— Aim of the exercise —
Set every record down verbatim and omit the pictures.

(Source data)
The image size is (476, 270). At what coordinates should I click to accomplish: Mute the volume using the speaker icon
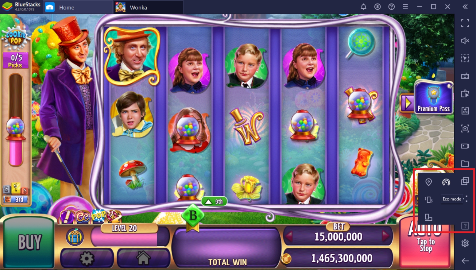pyautogui.click(x=465, y=41)
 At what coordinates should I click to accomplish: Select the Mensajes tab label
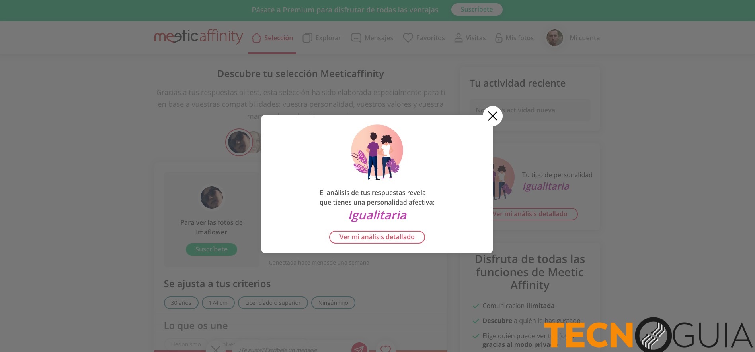[x=379, y=38]
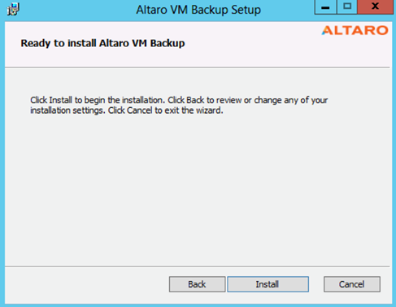Click the word Setup in the window title
This screenshot has height=307, width=396.
coord(246,11)
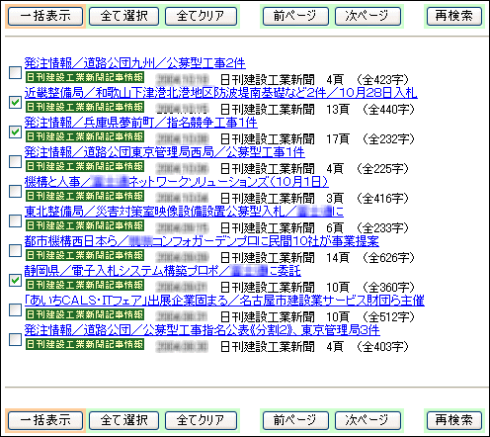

— Written answer —
The image size is (476, 270). At what coordinates should I click to accomplish: Mute the volume using the speaker icon
pyautogui.click(x=465, y=41)
 At what coordinates should I click to accomplish: Select the Mensajes tab label
[x=379, y=38]
Click the word Setup in the window title
This screenshot has height=307, width=396.
coord(246,11)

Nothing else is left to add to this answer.